**Your task**
Print only the lines running from the line with "[LinkedIn] (551, 342)" to the final line below, both included, exactly as written and without the pictures.

Screenshot grounding data
'''
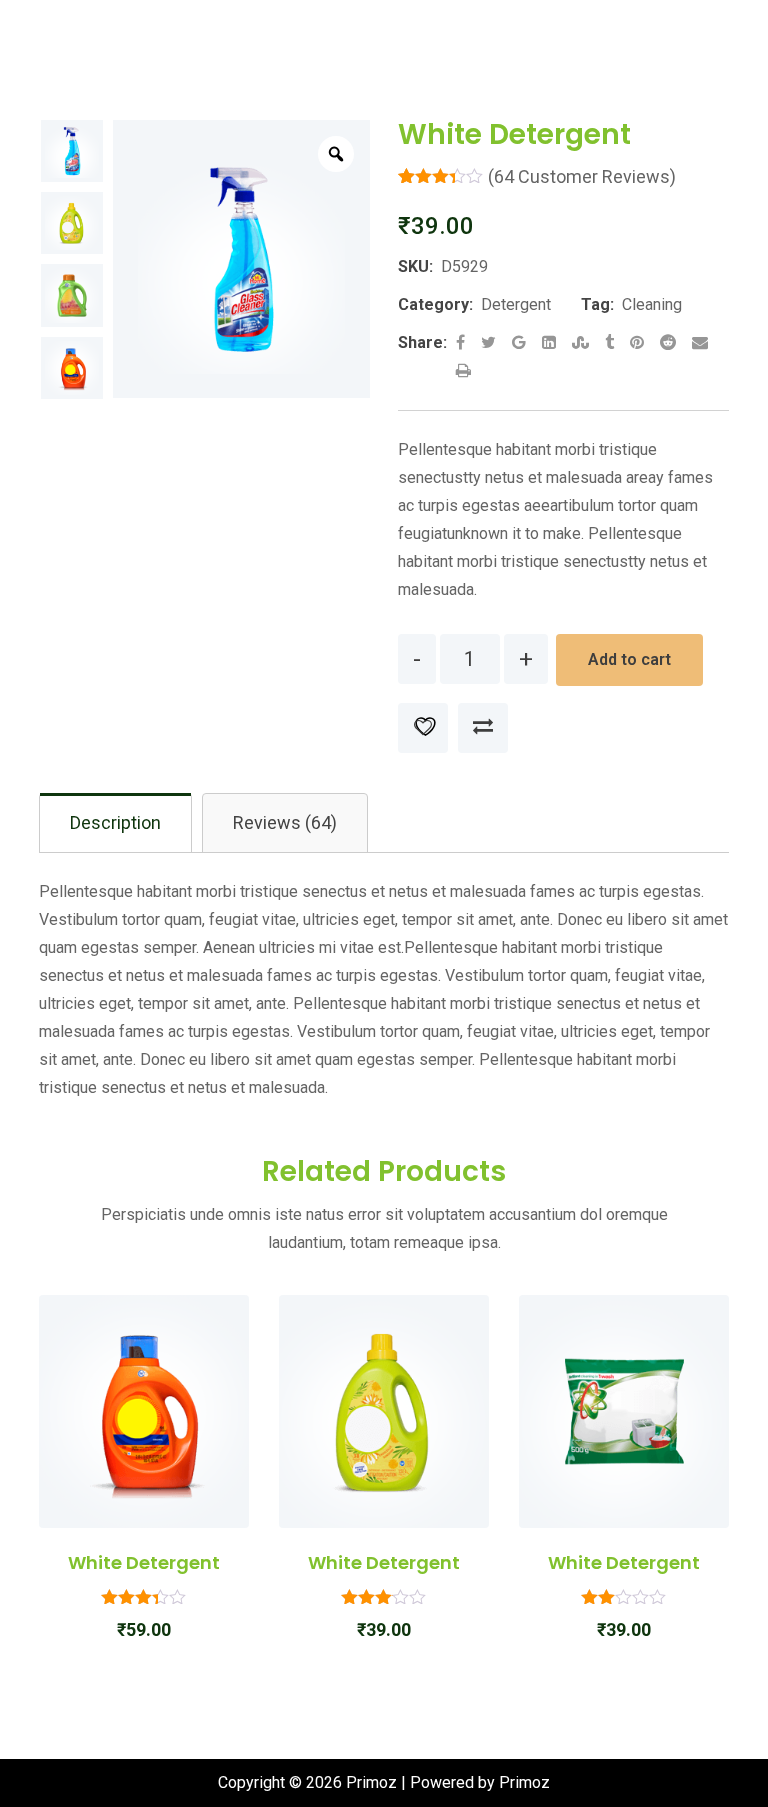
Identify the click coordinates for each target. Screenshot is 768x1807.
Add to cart (629, 659)
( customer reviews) (582, 176)
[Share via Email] (700, 342)
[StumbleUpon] (582, 342)
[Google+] (521, 342)
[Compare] (483, 728)
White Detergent (144, 1562)
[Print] (463, 370)
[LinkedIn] (551, 342)
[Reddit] (670, 342)
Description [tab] (115, 822)
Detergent (516, 304)
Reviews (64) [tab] (285, 822)
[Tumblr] (611, 342)
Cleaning (652, 304)
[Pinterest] (639, 342)
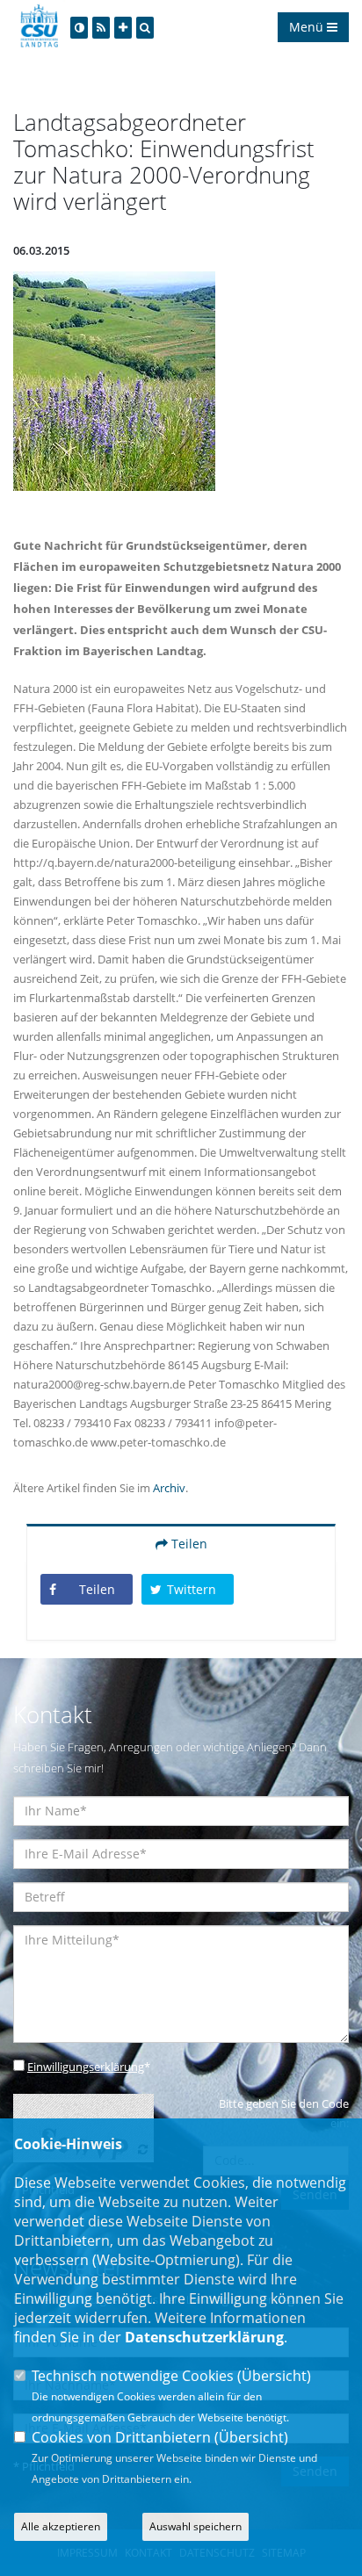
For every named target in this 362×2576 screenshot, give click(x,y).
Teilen (187, 1543)
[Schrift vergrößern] (123, 28)
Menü (308, 26)
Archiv (169, 1488)
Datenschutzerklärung (204, 2337)
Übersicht (274, 2375)
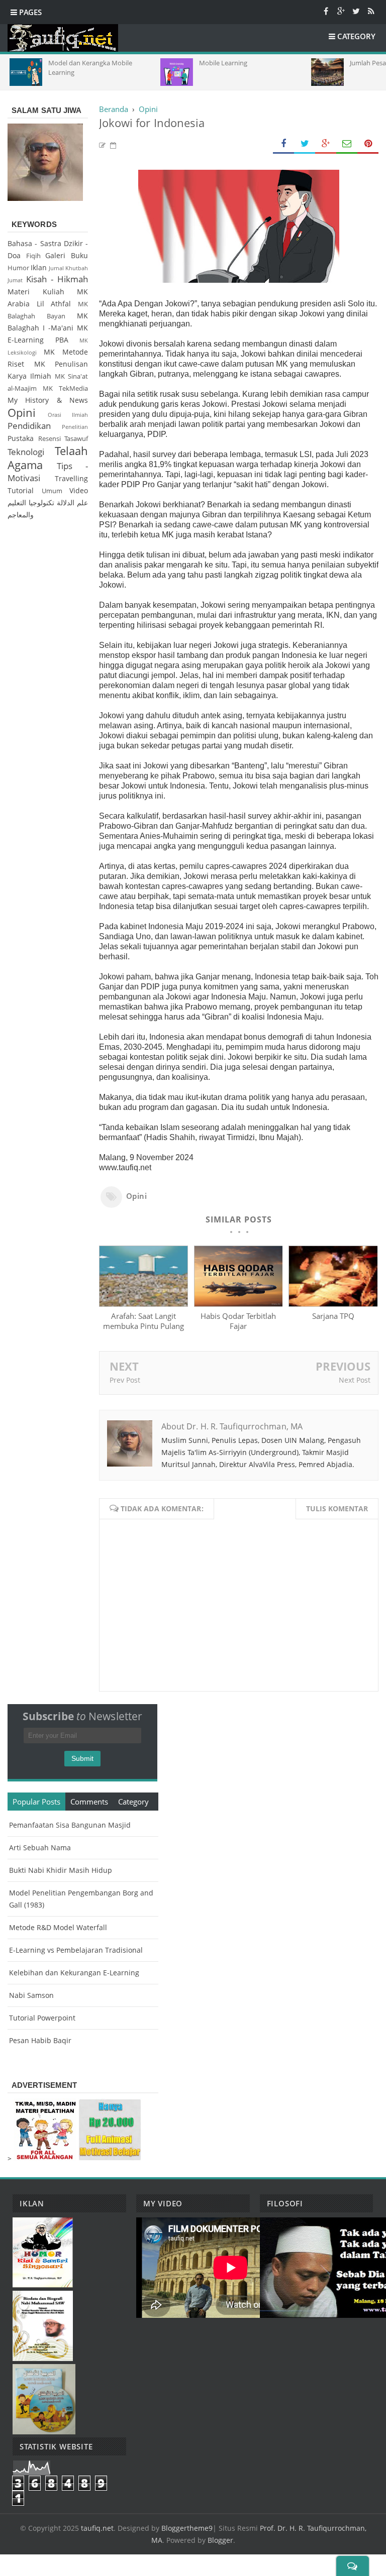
'''
**Your response**
[LinkedIn] (551, 342)
[Reddit] (670, 342)
Description [tab] (115, 822)
Detergent (516, 304)
Reviews (64) [tab] (285, 822)
[Tumblr] (611, 342)
Cleaning (652, 304)
[Pinterest] (639, 342)
For every named target in this 362×2576 screenshot, give click(x,y).
Teilen (187, 1543)
[Schrift vergrößern] (123, 28)
Menü (308, 26)
Archiv (169, 1488)
Datenschutzerklärung (204, 2337)
Übersicht (274, 2375)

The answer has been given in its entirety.